Records drawn from a dataset:
.....

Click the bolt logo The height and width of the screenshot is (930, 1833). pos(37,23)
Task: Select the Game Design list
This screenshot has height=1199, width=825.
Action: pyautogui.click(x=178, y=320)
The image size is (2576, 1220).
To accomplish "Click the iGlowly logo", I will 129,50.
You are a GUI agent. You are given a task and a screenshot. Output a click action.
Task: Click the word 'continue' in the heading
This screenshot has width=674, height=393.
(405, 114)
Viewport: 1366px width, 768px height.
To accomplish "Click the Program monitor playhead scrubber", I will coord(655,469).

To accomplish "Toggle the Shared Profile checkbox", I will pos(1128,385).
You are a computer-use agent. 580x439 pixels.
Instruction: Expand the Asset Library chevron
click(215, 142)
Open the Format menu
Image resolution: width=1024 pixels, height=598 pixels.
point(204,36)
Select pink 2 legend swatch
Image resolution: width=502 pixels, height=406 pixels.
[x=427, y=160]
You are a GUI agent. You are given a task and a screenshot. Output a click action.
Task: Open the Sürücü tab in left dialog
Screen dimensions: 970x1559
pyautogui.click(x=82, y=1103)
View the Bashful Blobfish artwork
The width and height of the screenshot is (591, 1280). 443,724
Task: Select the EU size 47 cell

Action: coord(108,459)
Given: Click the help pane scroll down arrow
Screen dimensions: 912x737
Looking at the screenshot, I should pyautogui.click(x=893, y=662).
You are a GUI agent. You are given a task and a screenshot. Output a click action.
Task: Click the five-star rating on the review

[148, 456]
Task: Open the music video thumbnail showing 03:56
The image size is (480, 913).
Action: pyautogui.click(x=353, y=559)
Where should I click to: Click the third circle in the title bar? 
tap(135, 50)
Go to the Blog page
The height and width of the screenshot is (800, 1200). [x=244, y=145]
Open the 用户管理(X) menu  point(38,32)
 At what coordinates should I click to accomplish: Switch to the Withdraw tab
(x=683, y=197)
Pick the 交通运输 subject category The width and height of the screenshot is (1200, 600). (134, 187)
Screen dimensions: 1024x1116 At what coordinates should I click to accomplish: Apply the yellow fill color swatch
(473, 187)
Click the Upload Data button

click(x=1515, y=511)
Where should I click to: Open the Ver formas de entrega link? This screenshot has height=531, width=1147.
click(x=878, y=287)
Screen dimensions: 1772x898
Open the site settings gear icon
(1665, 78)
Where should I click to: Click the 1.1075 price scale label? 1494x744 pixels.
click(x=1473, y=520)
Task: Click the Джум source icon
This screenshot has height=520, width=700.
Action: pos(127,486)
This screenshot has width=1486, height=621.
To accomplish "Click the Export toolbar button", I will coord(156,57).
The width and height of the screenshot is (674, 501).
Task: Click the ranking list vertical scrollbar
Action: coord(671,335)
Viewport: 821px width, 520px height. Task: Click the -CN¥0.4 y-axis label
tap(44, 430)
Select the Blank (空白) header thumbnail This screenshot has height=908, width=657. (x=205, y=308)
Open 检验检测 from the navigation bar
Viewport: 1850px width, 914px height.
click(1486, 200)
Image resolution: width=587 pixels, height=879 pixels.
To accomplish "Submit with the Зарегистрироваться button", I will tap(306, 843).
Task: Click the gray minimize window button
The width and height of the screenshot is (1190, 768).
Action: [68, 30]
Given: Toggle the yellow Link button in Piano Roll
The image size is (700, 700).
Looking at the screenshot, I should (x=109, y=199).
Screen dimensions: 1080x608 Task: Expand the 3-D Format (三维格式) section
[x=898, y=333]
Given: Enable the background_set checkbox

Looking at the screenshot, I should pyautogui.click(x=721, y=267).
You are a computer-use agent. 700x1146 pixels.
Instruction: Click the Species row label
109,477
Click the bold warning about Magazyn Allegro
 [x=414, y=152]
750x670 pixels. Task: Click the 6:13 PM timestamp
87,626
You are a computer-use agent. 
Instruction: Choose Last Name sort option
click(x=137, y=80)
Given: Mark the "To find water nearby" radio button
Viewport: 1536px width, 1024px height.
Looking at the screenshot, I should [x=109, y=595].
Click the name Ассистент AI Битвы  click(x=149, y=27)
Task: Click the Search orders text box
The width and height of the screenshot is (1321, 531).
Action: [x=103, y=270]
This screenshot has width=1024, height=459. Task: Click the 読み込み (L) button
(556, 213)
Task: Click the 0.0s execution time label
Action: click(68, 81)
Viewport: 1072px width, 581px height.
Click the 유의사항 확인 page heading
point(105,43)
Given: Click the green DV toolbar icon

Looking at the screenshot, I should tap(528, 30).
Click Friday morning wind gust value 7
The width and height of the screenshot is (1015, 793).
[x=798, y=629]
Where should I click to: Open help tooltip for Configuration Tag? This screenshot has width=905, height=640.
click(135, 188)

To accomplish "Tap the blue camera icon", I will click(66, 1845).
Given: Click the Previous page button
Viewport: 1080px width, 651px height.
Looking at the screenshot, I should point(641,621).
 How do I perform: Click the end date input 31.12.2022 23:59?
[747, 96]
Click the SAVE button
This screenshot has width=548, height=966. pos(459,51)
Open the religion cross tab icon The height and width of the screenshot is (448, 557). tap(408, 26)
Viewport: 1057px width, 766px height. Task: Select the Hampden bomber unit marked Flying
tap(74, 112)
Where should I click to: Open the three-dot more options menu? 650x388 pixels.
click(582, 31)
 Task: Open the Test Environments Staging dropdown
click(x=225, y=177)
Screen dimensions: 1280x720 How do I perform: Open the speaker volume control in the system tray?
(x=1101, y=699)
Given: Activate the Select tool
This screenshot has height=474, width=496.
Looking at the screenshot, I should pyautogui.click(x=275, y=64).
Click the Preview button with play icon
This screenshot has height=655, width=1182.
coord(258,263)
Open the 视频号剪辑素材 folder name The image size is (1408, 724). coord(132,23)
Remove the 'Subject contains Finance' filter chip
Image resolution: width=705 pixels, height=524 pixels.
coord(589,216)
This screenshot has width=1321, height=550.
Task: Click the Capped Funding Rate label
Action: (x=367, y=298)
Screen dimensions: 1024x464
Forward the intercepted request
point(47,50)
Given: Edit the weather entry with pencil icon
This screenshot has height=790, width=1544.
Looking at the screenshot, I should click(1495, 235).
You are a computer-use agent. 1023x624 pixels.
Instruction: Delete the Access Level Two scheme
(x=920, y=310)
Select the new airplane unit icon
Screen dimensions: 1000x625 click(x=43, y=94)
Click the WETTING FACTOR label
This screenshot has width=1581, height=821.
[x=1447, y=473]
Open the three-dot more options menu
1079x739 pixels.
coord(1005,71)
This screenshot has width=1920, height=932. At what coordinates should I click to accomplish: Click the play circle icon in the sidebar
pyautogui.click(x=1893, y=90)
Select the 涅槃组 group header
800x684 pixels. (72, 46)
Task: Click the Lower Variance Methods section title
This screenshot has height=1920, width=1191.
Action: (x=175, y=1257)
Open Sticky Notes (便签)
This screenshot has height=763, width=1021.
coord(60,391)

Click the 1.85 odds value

.....

▸ **Activity**
Please retype, with no changes, the lines that run from the first line of the entries to the line with "Task: Click the word", both ends included.

▸ **Response below**
Click the bolt logo The height and width of the screenshot is (930, 1833). pos(37,23)
Task: Select the Game Design list
This screenshot has height=1199, width=825.
Action: pyautogui.click(x=178, y=320)
The image size is (2576, 1220).
To accomplish "Click the iGlowly logo", I will 129,50.
You are a GUI agent. You are given a task and a screenshot. Output a click action.
Task: Click the word 'continue' in the heading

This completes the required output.